TASK REQUIREMENTS: From the line containing "This screenshot has" through the end of the listing, substitute "interface agent" for "GUI agent" and reproduce those lines with everything else unchanged. Leave the pictures out of your answer.
___ SUPPLIED DATA
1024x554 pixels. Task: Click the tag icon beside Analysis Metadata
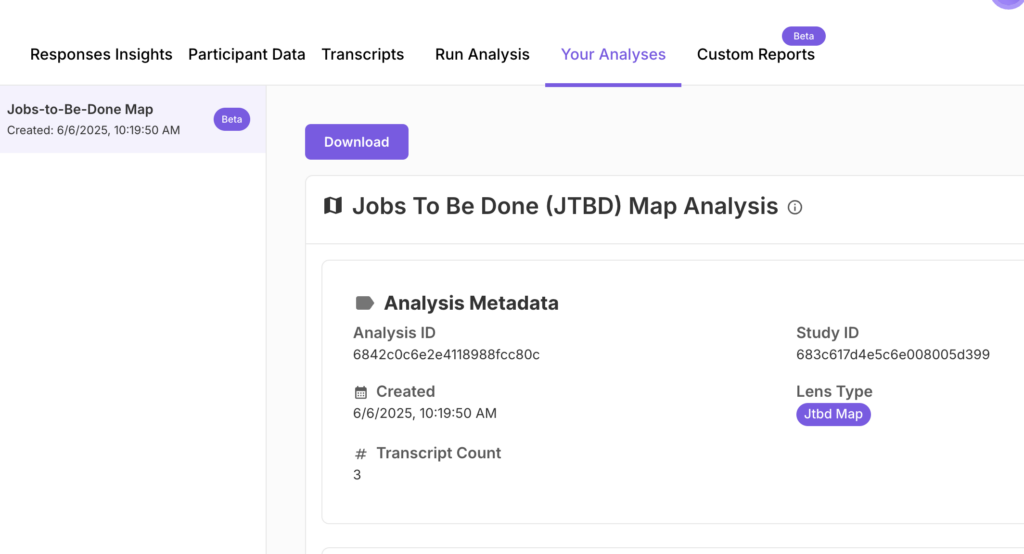tap(365, 303)
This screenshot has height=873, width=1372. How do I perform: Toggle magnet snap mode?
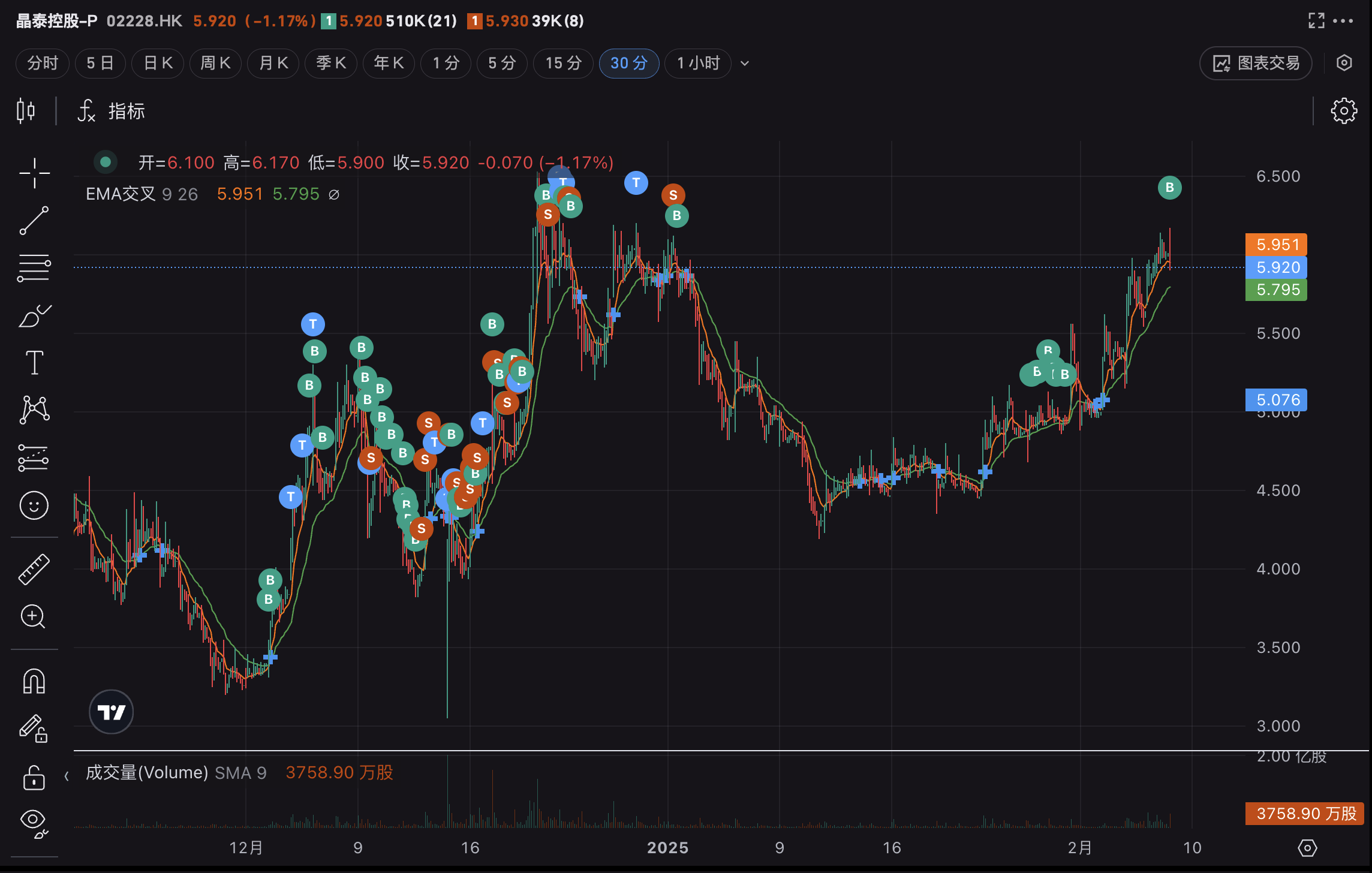tap(34, 682)
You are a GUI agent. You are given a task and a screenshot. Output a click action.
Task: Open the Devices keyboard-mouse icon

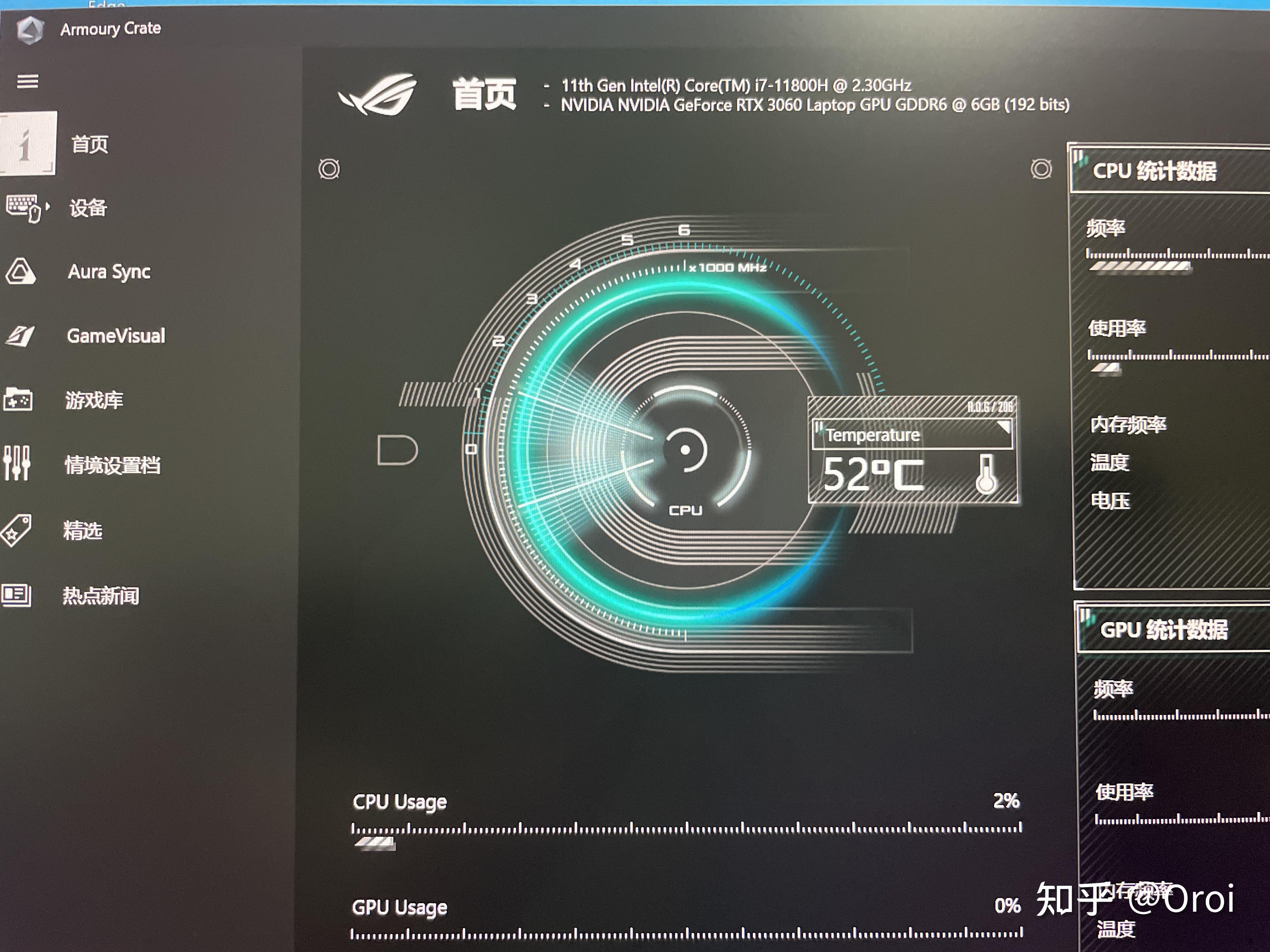click(23, 208)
______
WRITTEN RESPONSE:
This screenshot has height=873, width=1372. How do I perform: Toggle magnet snap mode?
tap(34, 682)
You are a interface agent. You are given a task and a screenshot. Output a click action.
Task: Open the Devices keyboard-mouse icon

click(23, 208)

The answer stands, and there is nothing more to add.